→ DIRECTIONS FOR THIS TASK
Using the listing, copy each whole line that features "screenshot".

START RECORDS SUPPLIED

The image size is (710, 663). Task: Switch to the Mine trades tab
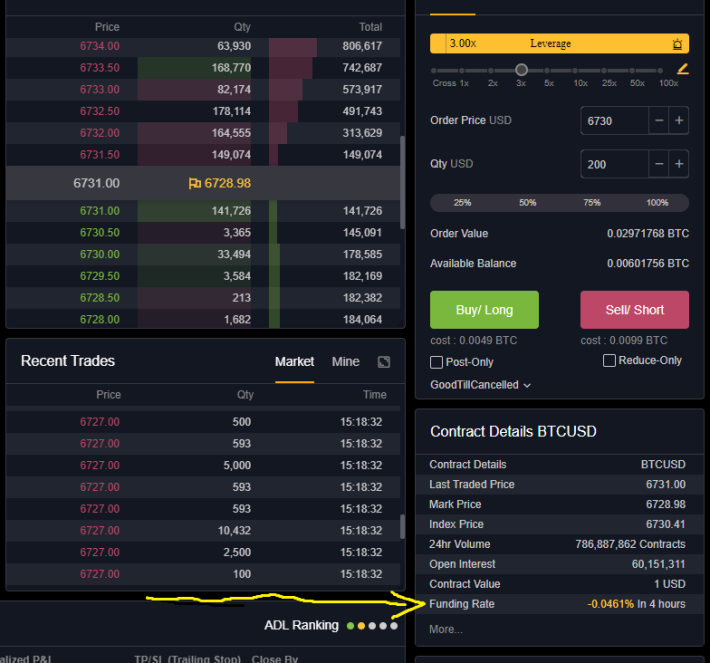click(x=345, y=361)
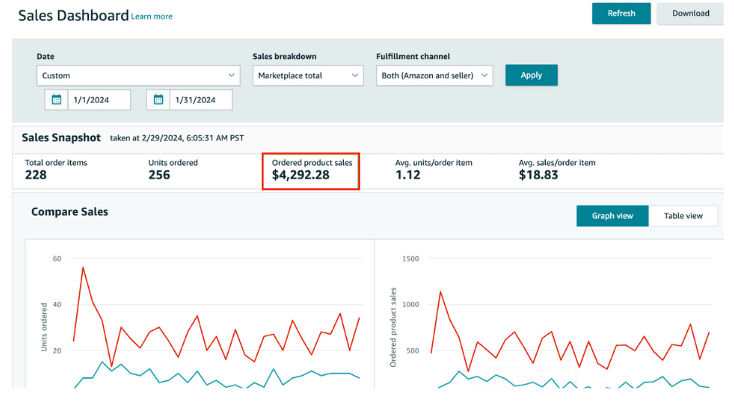Click the Refresh button
Viewport: 734px width, 402px height.
pyautogui.click(x=621, y=14)
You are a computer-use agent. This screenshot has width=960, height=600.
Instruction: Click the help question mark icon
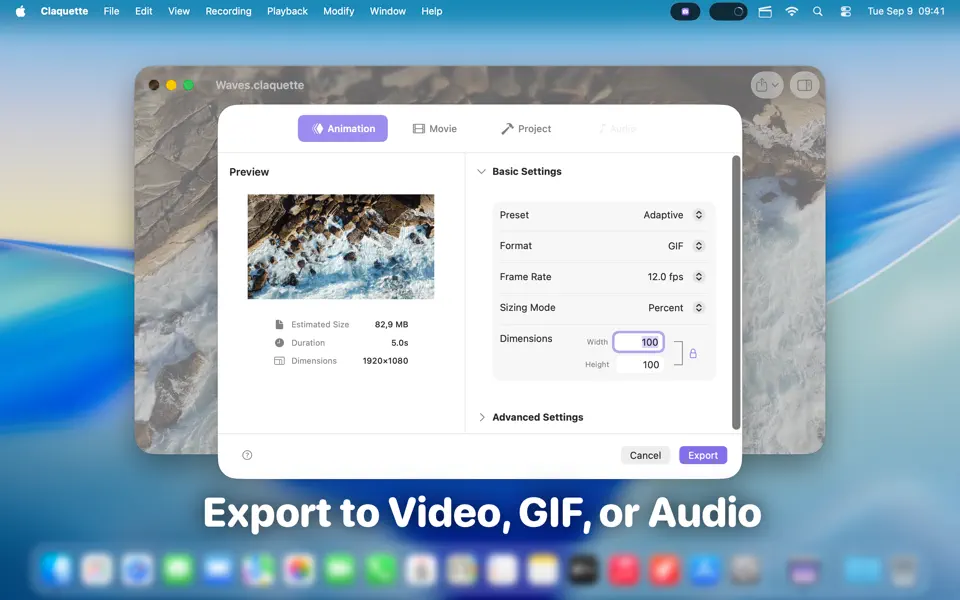click(x=247, y=454)
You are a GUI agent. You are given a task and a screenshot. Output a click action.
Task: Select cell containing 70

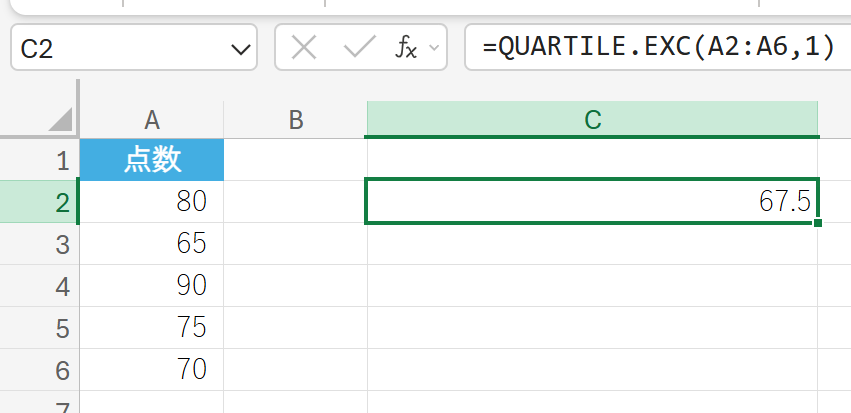(x=152, y=370)
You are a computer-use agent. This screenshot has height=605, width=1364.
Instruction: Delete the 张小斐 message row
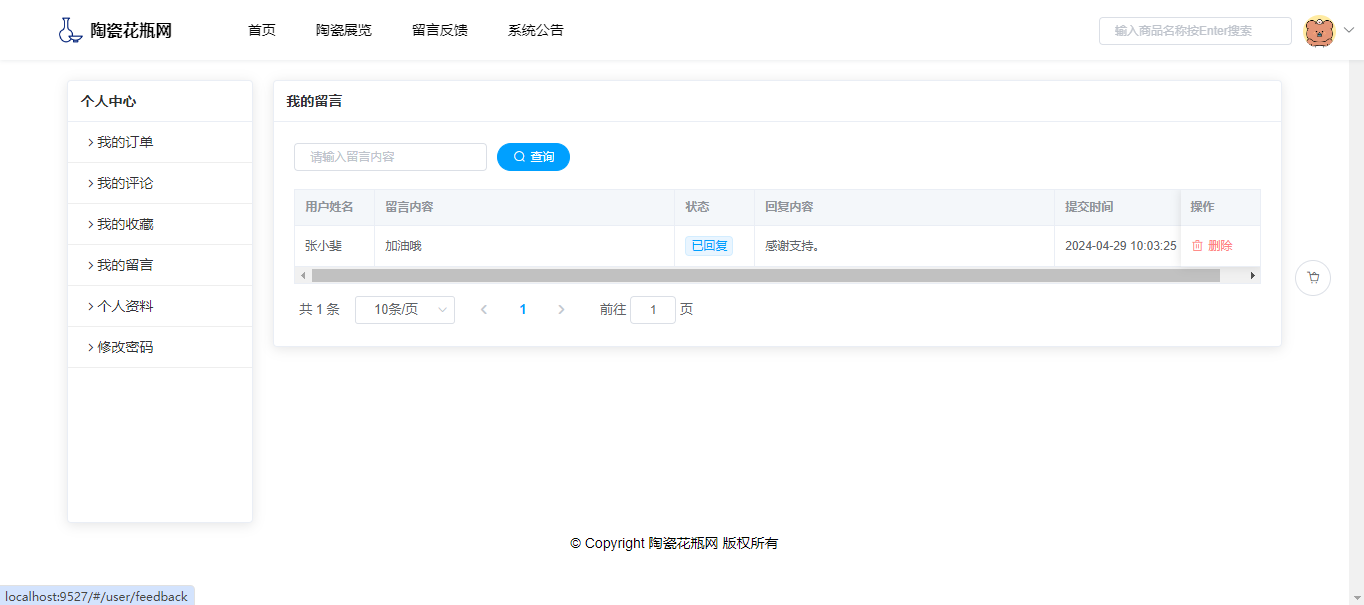point(1212,246)
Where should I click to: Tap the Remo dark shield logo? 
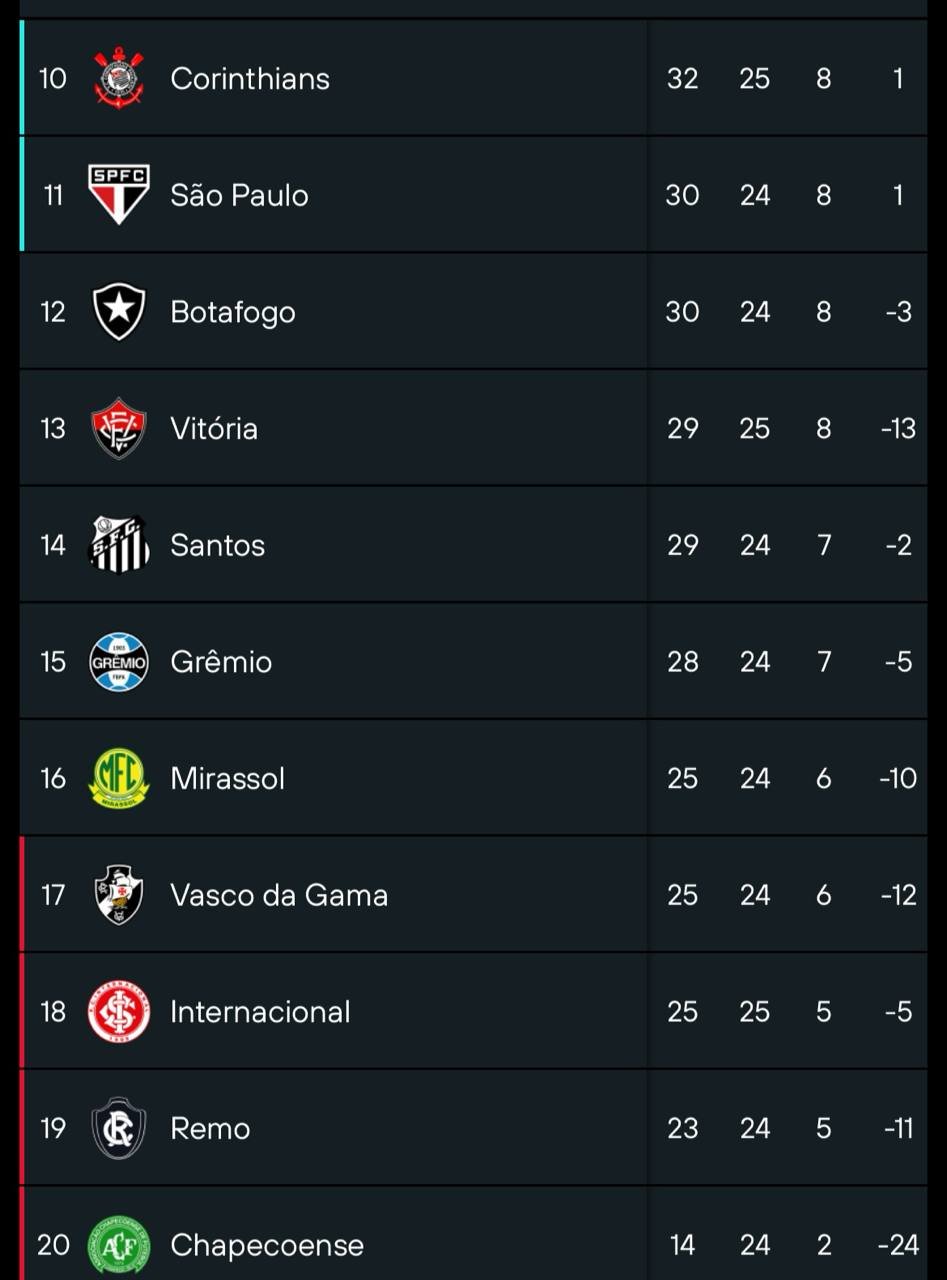119,1128
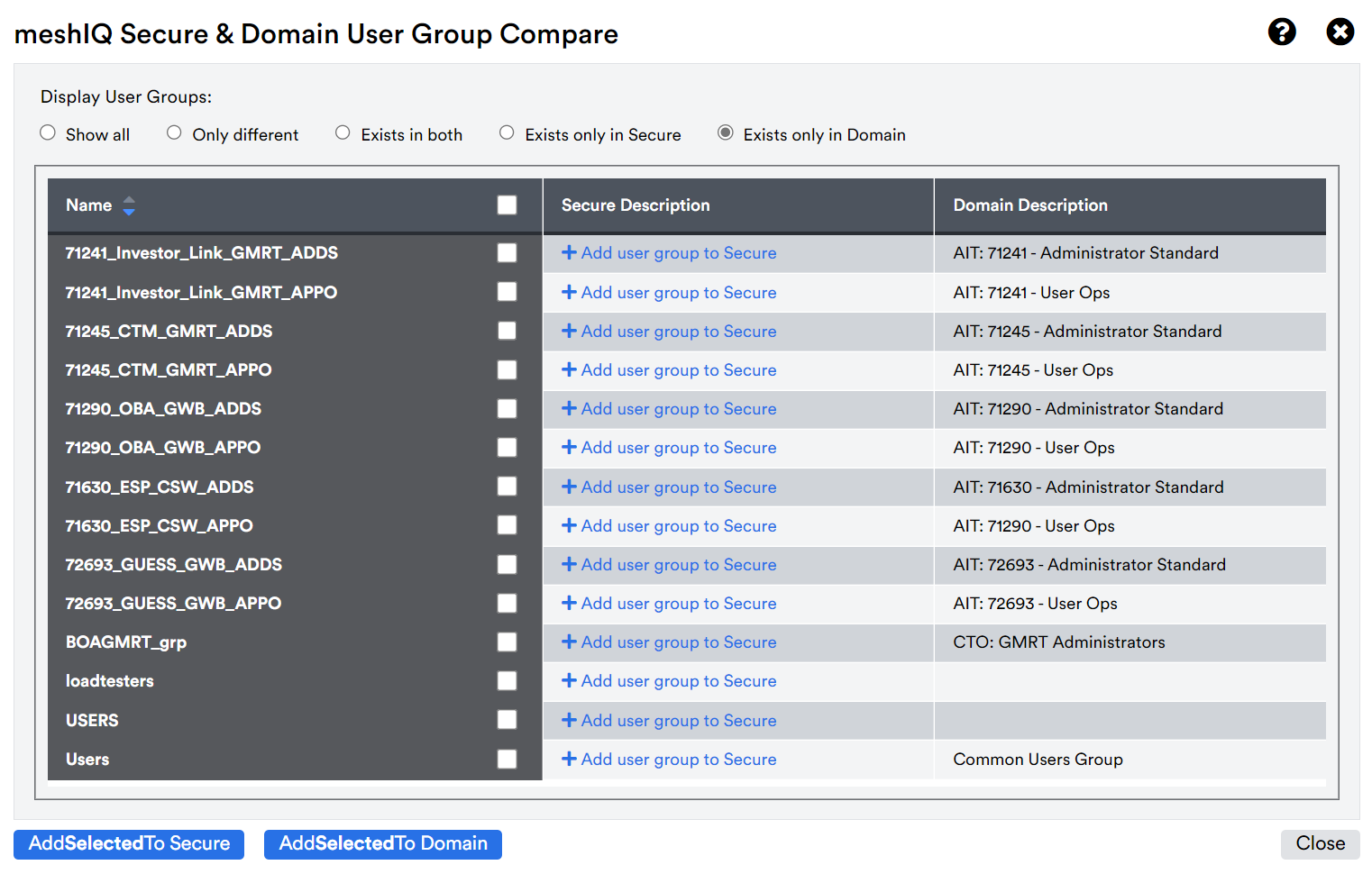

END RECORDS SUPPLIED

→ TASK OUTPUT
You are a computer-use agent. This screenshot has width=960, height=600.
You are a GUI agent. You are given a task and a screenshot. Output a click action.
You are a computer-use agent. This screenshot has height=605, width=1364.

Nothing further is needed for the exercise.